Problem. Down to the last line, print the entries below exactly, and keep every picture out of the copy.

Stored records.
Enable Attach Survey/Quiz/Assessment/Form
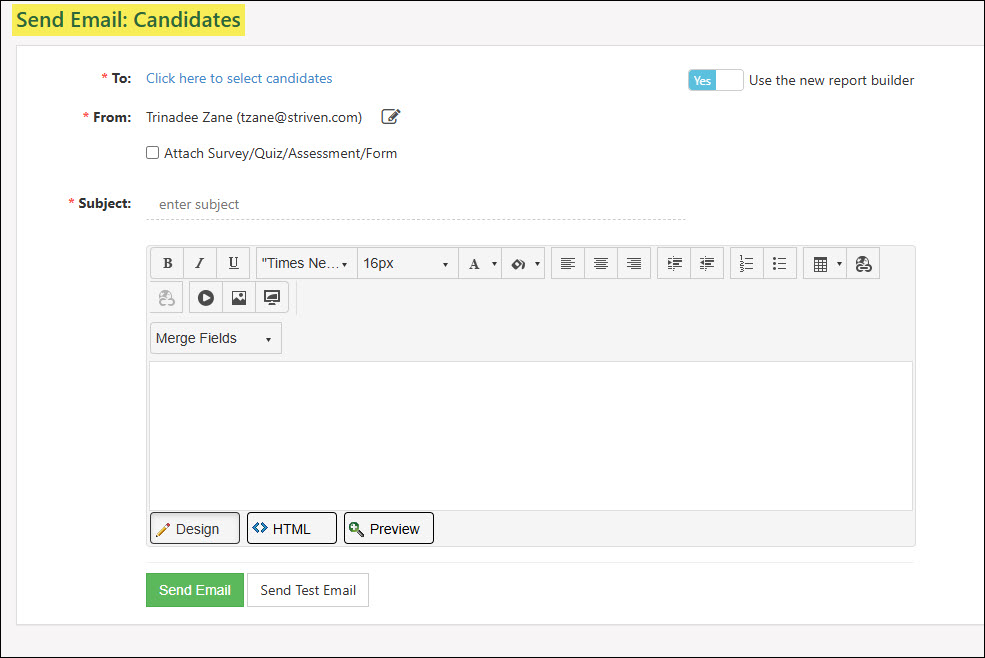This screenshot has width=985, height=658. pos(152,152)
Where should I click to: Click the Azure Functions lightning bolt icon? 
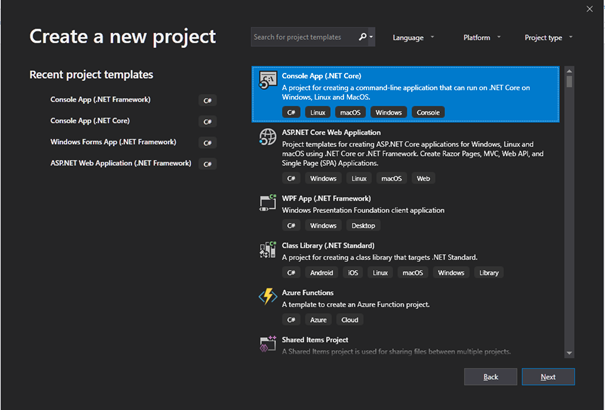click(x=267, y=297)
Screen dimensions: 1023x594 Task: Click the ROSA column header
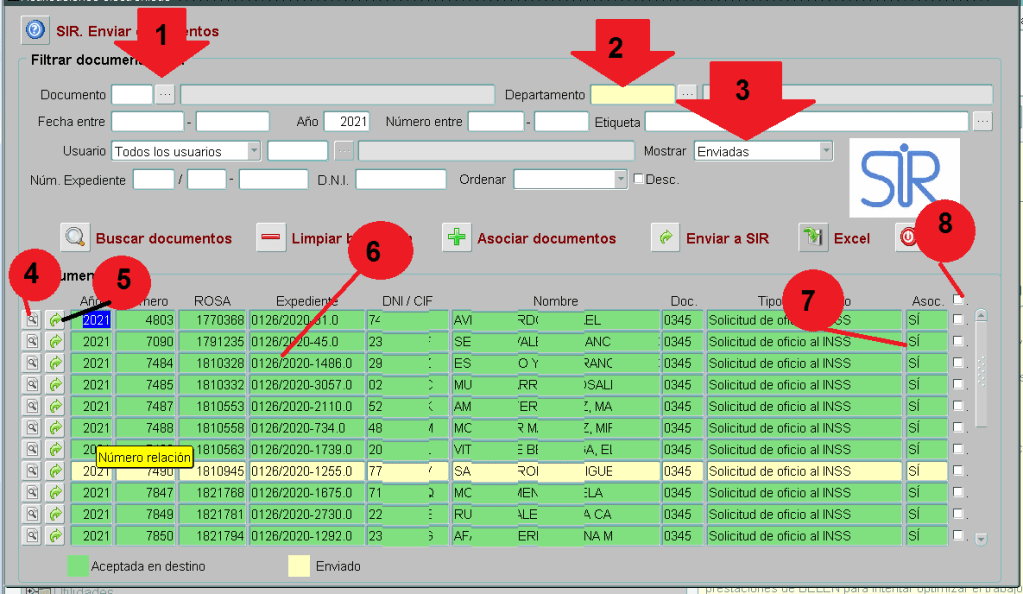[x=212, y=301]
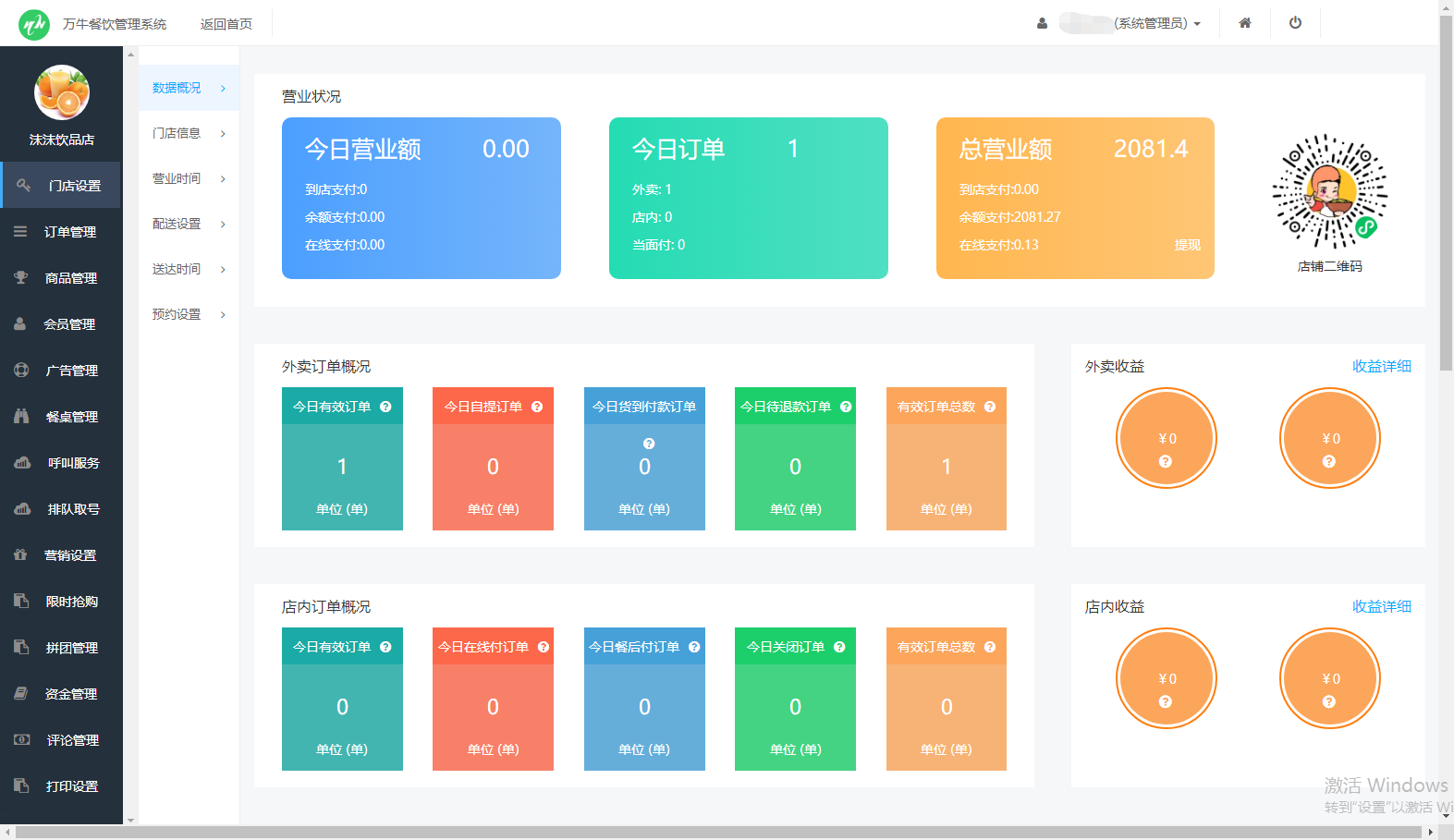Click 返回首页 link in header
Image resolution: width=1454 pixels, height=840 pixels.
click(x=226, y=24)
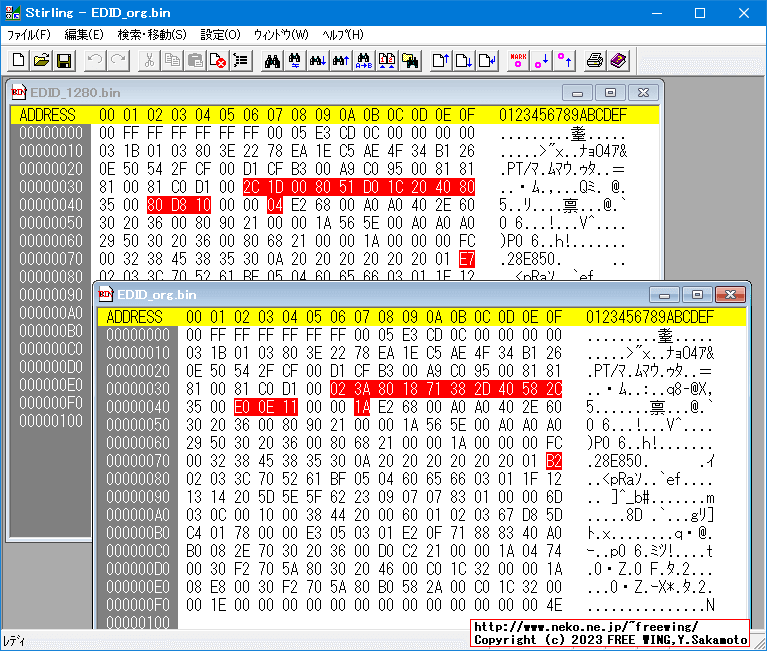767x651 pixels.
Task: Select address row 000000F0 in EDID_org.bin
Action: 138,604
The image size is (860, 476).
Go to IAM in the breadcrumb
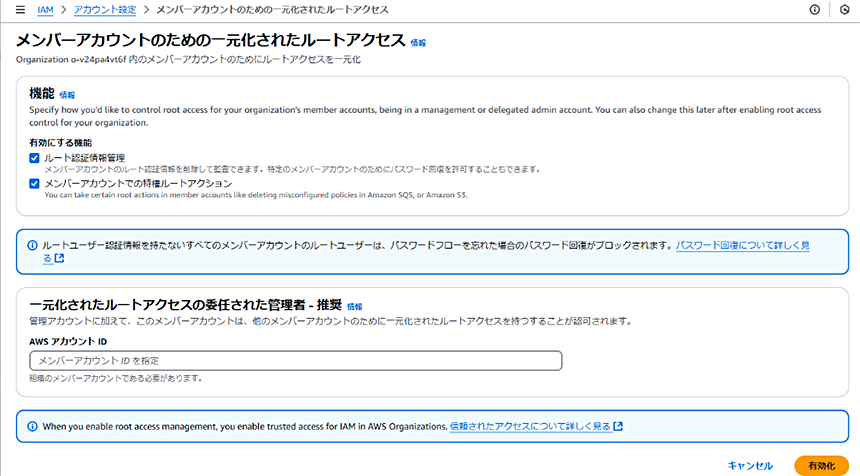45,10
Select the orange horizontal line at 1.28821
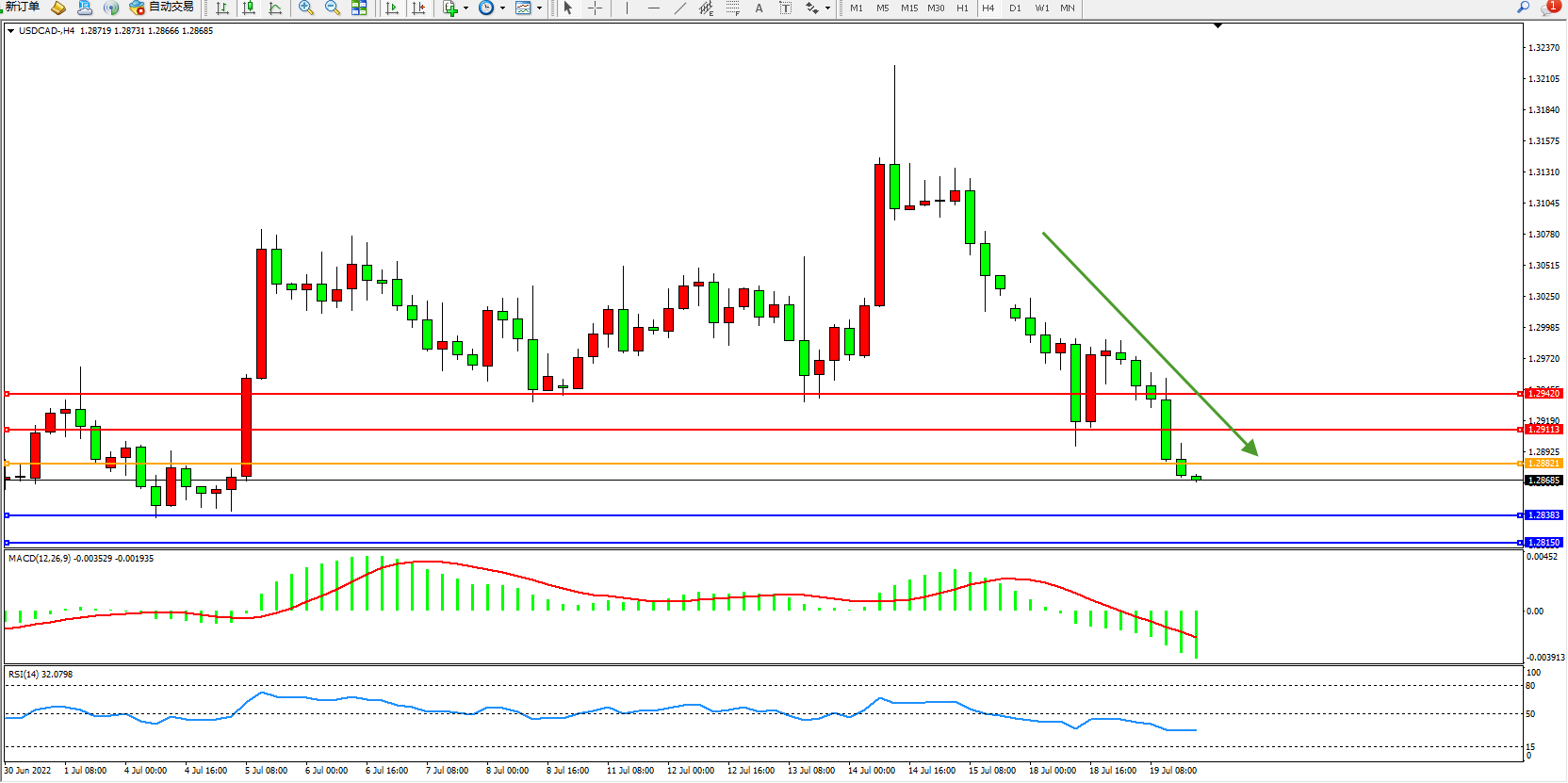The height and width of the screenshot is (783, 1568). click(754, 464)
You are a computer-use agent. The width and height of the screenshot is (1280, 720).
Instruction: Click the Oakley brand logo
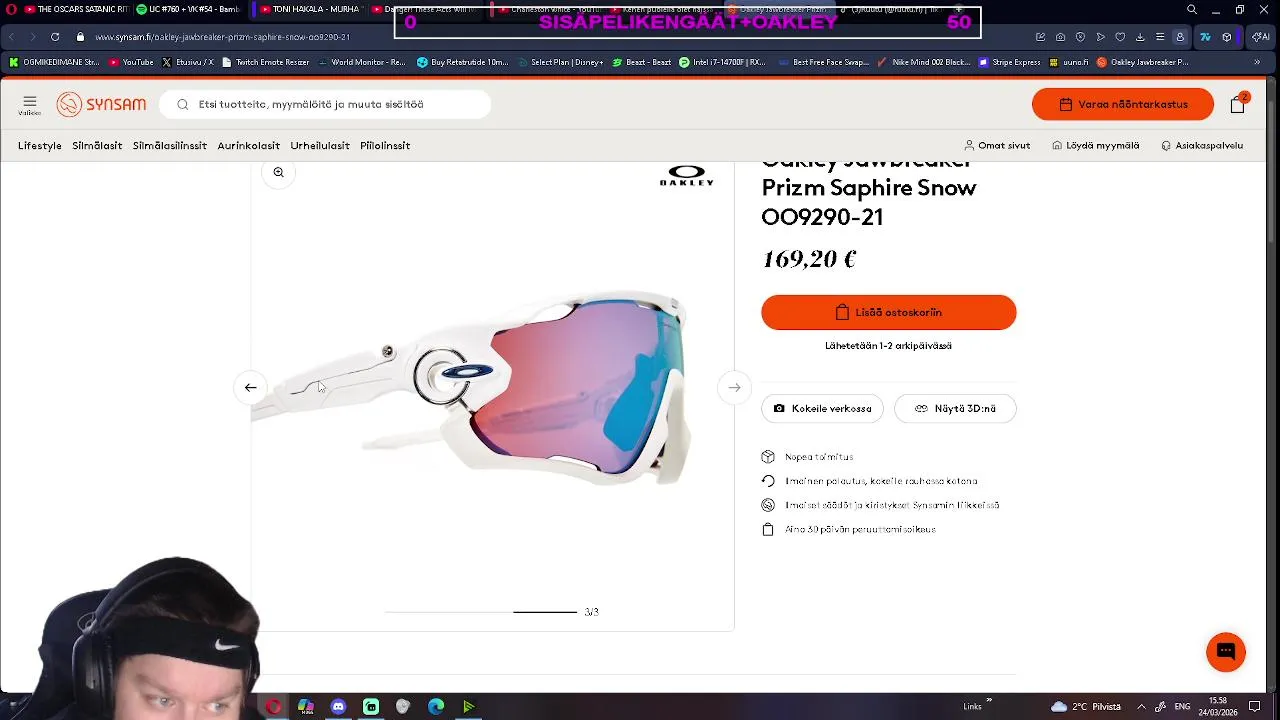pos(687,175)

Exercise output.
Enable Attach Survey/Quiz/Assessment/Form
This screenshot has width=985, height=658. pos(152,152)
Where should I click to: Click the Azure Functions lightning bolt icon? 
click(x=267, y=297)
Screen dimensions: 1023x594 Task: Click the ROSA column header
[x=212, y=301]
Click 返回首页 link in header
Image resolution: width=1454 pixels, height=840 pixels.
click(x=226, y=24)
767x651 pixels.
Task: Select address row 000000F0 in EDID_org.bin
Action: 138,604
The image size is (860, 476).
Go to IAM in the breadcrumb
45,10
Select the orange horizontal line at 1.28821
The height and width of the screenshot is (783, 1568). click(754, 464)
You are a computer-use agent. The width and height of the screenshot is (1280, 720).
Instruction: Click the Oakley brand logo
pos(687,175)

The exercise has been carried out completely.